[Collected data]
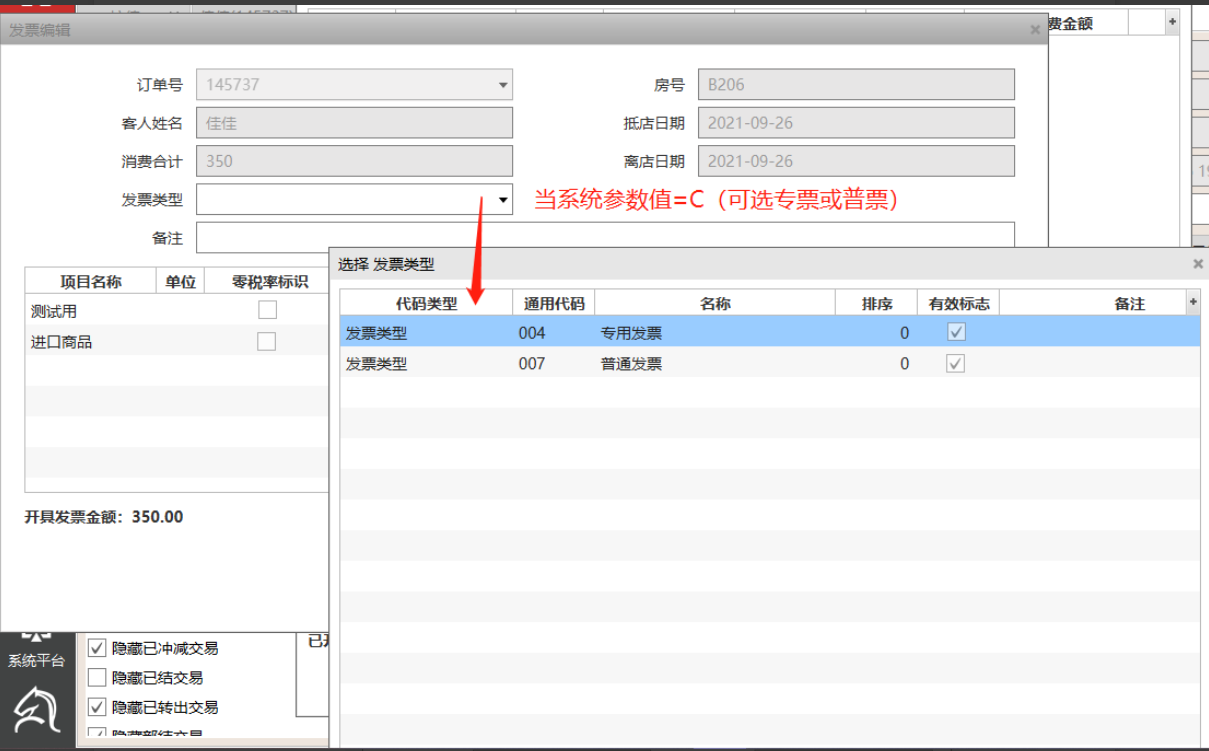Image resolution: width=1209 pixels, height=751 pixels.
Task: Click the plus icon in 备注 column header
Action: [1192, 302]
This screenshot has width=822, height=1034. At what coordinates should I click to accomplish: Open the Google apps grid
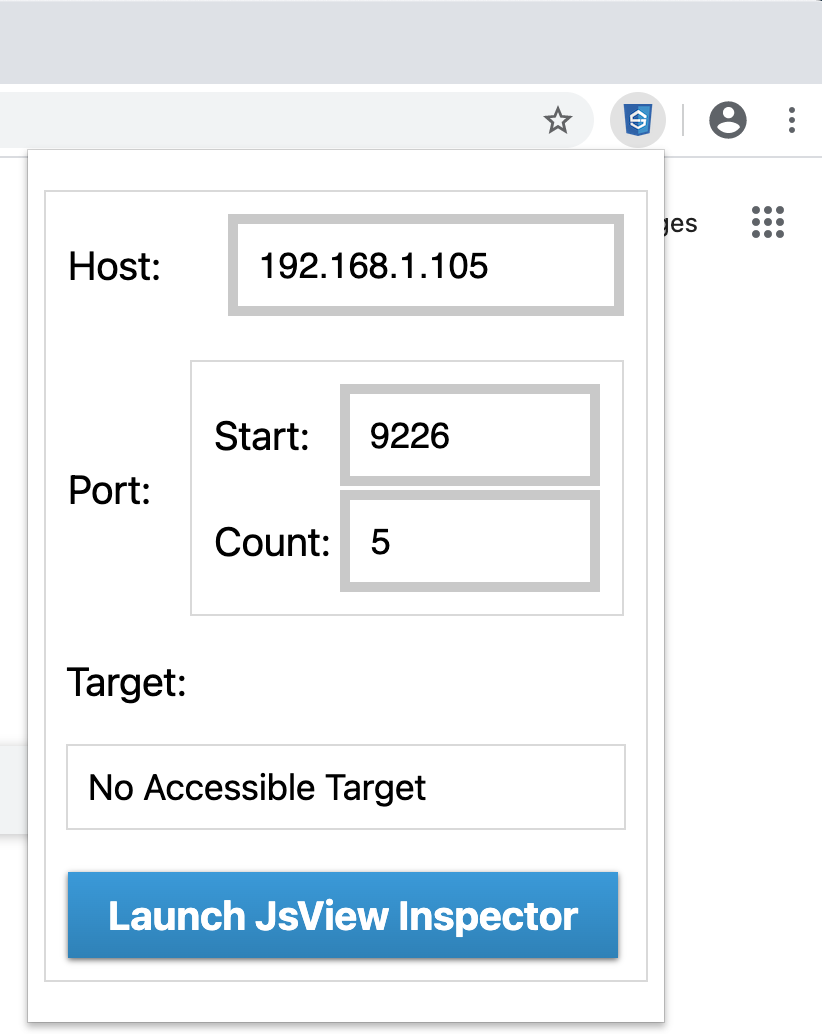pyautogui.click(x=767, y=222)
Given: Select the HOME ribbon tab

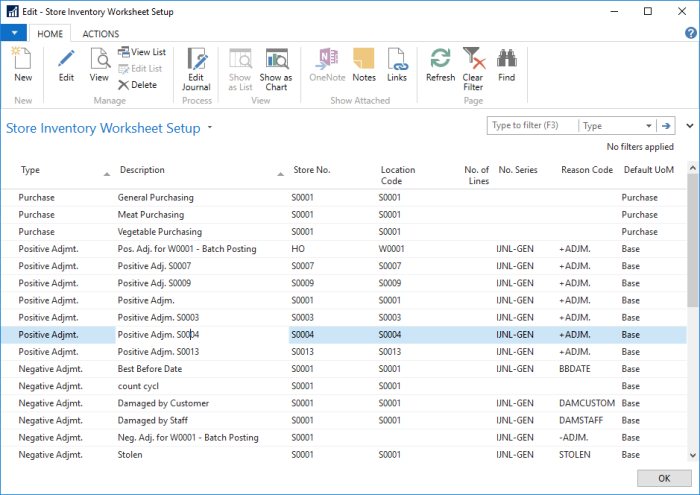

Instructions to follow: A word-for-word copy is needed of the lines from the line holding "This screenshot has" through the end of the records, both included, excluding every picture.

Response to the exercise:
This screenshot has width=822, height=1034. At what coordinates should I click to accomplish: Open the Google apps grid
pyautogui.click(x=767, y=222)
Given: Select the HOME ribbon tab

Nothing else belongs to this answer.